# Cherry wine recipe using juice?



## slopenutz (Oct 18, 2009)

Anyone have a good recipe for cherry wine using juice?


----------



## zember311 (Oct 21, 2009)

* Bookmark *


----------



## htbw (Nov 11, 2009)

I haven't tried cherry but it really shouldn't be all that different from any fruit wine. Ad whatever you use for a sugar until you reach your desired specific gravity. I'm thinking it would taste great and have put aside some just to get 'er done at some point.
Due to the lack of acid, you may want to add some citric acid to the mix, either that or use some sour cherries as well.

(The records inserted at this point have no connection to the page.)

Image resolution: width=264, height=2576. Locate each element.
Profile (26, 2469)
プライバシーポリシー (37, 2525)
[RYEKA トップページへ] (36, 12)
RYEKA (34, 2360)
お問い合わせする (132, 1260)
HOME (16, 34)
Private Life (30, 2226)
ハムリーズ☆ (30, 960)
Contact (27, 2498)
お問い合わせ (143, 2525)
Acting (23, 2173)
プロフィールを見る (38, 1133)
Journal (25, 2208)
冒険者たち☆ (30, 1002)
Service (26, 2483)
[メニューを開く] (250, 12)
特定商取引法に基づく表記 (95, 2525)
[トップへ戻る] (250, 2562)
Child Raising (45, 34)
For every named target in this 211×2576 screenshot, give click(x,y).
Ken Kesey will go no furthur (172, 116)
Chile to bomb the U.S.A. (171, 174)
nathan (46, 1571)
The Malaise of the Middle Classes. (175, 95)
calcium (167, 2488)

Once I figure something out, I will put it on my blog at Fermented Fruits - Wine and Mead recipe's


----------



## boozinsusan (Jan 20, 2010)

htbw said:


> I haven't tried cherry but it really shouldn't be all that different from any fruit wine. Ad whatever you use for a sugar until you reach your desired specific gravity. I'm thinking it would taste great and have put aside some just to get 'er done at some point.
> Due to the lack of acid, you may want to add some citric acid to the mix, either that or use some sour cherries as well.
> 
> 
> Once I figure something out, I will put it on my blog at Fermented Fruits - Wine and Mead recipe's




Hi htbw:
I just went to your blog, and thought it interesting. But I wondered when looking at your recipes how many gallons they will make - I am thinking they are 1 gallon recipes? Might be a good idea to add that to the recipe.


----------